1

I am having a problem with a TPL Dataflow mesh in my C#/WPF app. The first input item, (called a "Job"), always goes all the way through the chain to the final TPL block. But the remaining jobs never arrive at the final block (#4), even though log statements clearly show them successfully being returned from block #3

Here is the mesh. Set up once and stored in a private member of my View-Model class.

// 1. _meshStartBlock:  On UI thread.   This block always works fine.

_meshStartBlock = new TransformBlock<Job, Job>(job =>
{
    Jobs.Add(job);
    Fire(_scanCapturedTrigger, job);  // Notify sstate machine.
    Log.Debug("Started: " + job.Name);
    return job;
},
new ExecutionDataflowBlockOptions
{
    CancellationToken = TokenSource.Token,
    TaskScheduler = UiTaskScheduler   // Run on UI thread (because it edits
                                      // our ObservableCollection)
});

// 2. createBlock:  This block also always works fine.

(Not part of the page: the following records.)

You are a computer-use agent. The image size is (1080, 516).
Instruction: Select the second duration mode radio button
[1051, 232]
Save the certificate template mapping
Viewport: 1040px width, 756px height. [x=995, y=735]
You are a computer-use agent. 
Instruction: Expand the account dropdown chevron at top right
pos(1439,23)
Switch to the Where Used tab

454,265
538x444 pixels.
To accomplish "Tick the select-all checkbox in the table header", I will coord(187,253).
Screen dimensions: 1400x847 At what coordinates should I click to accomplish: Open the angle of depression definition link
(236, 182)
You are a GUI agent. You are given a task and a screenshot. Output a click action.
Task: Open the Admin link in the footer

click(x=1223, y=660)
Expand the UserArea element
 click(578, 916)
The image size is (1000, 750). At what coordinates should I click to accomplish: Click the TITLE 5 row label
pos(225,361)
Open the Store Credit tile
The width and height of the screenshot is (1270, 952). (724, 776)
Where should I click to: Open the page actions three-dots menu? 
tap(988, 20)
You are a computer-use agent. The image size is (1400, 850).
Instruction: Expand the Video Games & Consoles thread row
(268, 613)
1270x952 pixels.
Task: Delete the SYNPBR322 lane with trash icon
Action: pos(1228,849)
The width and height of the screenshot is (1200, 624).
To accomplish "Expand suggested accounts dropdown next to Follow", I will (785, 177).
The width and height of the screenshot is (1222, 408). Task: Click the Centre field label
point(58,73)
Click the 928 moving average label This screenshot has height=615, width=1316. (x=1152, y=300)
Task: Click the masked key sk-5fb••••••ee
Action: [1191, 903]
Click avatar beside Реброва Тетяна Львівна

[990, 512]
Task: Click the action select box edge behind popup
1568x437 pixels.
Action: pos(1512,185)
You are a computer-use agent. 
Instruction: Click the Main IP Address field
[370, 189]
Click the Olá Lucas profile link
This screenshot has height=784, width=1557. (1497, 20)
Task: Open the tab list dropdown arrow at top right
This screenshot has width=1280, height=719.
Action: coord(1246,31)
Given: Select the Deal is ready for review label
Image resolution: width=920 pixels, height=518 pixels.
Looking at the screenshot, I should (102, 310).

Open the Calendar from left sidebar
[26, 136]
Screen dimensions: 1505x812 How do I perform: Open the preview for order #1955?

var createBlock = new TransformBlock<Job, Job>(job =>
{
    job.CreateScan();          // Saves some disk files
    job.CreateThumbnail(true); // Creates and saves a thumbnail image.
    Log.Debug("Created: " + job.Name);
    return job;
},
new ExecutionDataflowBlockOptions
{ CancellationToken = TokenSource.Token, MaxDegreeOfParallelism = 1 });


// 3. processBlock - do heavy work in parallel
// This block succeeds for all 3 jobs but 2nd and 3rd returned jobs never
// reach the next block.

var processBlock = new TransformBlock<Job, Job>(job =>
{
    try
    {
        Log.Debug("Processing: " + job.Name);
        job.AlignImages();            // heavy image processing
        job.Generate3d();             // heavy 3d math
        job.FindShapes();             // more heavy match
        job.GetContext().Scan.Save(); // save disk files
        Log.Debug("Processing succeeded: " + job.Name
    }
    catch (Exception e)
    {
        Log.Error("Processing failed: " + job.Name);
    }

    // *** THIS LOG STATEMENT SHOWS UP FOR ALL 3 JOBS ***

    Log.Debug("Leaving process block: " + job.Name);

    return job;
},
new ExecutionDataflowBlockOptions
{ CancellationToken = TokenSource.Token, MaxDegreeOfParallelism = 3 });


// 4. doneBlock: Cleans up.
// Since we schedule this on the UI thread it should not be heavy.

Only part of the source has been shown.